Considering that we live and do business in an increasingly unstable world, we believe it would be prudent for our Company to take measures now that will enable us all to rest assured that any business conducted in conflict-affected areas meets the high standard of respect for human rights and international humanitarian law that we appreciate and admire as shareholders.

2.
The Company’s internal compliance program for compliance with all applicable trade sanctions, while admirable and adequate for this purpose, is not relevant to the many situations of conflict or occupation to which no trade sanctions are applied.
 

 
There are numerous conflict-affected areas across the globe where abuses of human rights and violations of international humanitarian law take place frequently and even systematically; only a few such areas are currently subject to trade sanctions. Under international law, States may elect to pursue active or coercive measures of enforcement such as sanctions, but they are under no obligation to do so. Indeed, in many situations the international community has opted to resolve conflict through negotiations or other non-coercive measures. At a minimum, however, States are required not to recognize or give effect in their own practice or transactions to grave violations of international law. It is worth noting that States’ commitments not to recognize such violations often lead indirectly to consequences under domestic law for companies that recognize or give effect to them. For example, we recently encountered a large retailer that faced penalties under US Customs law for unknowingly importing products from an occupied territory that had been produced on land unlawfully appropriated by the occupying State’s military authorities and that were marked as products of the occupying State.

3.
As a leader on corporate social responsibility and human rights in the pharmaceutical industry and beyond, our Company has a unique opportunity to set industry standards and a positive example, including for companies that may already be unknowingly involved in problematic activities in conflict-affected areas.

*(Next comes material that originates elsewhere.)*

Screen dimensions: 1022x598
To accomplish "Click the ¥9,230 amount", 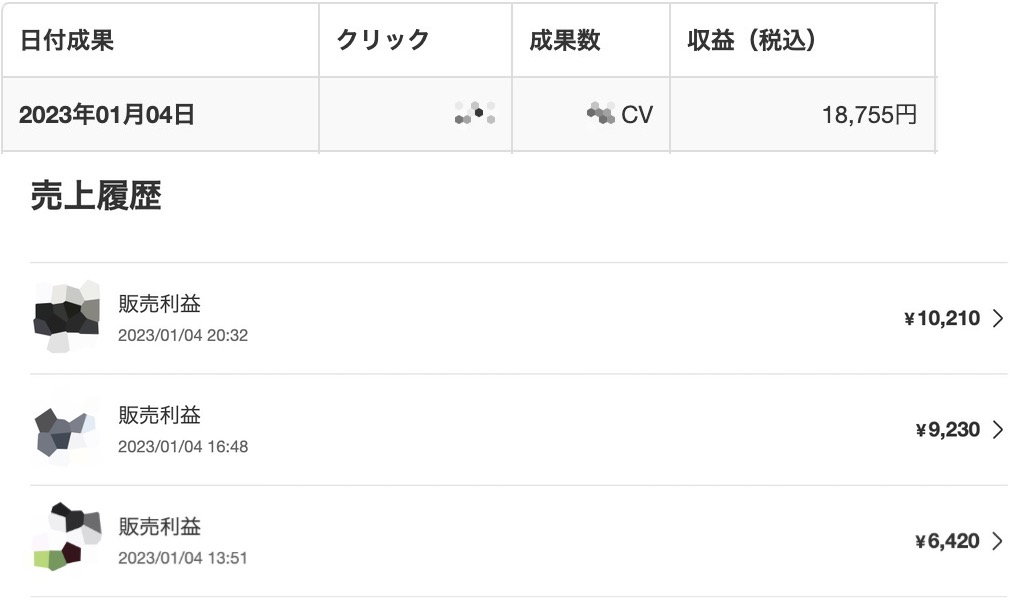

Our Company maintains that its “Values and Standards – which outline the company’s responsibilities to customers, employees, suppliers, communities and societies around the world, as well as shareholders – are not only the foundation of the company and all it stands for, but are the basis of its success.” With this in mind, we believe our Company has an unprecedented opportunity to reflect upon and articulate context-specific rules to implement the Company’s standards in any course of dealings involving a conflict situation or grave violation of international law. In doing so, the Company can demonstrate and inspire others to adopt due diligence practices that systematically and carefully consider the effects of each activity undertaken in a conflict-affected area. Articulating this commitment and modelling how that commitment can be successfully operationalized before it arises in the form of a crisis gives our Company the opportunity to set the industry standard for corporate respect for human rights in conflict-affected areas. This can be done within management’s discretion, at little cost, and within the Company’s existing human rights policy and reporting framework, and help bring peace of mind on these concerns to employees, partners, shareholders, and all stakeholders.


This is not a solicitation of authority to vote your proxy. Please DO NOT send us your proxy card; the proponent is not able to vote your proxies, nor does this communication contemplate such an event. The proponent urges shareholders to vote FOR question #7 following the instruction provided on the management’s proxy mailing.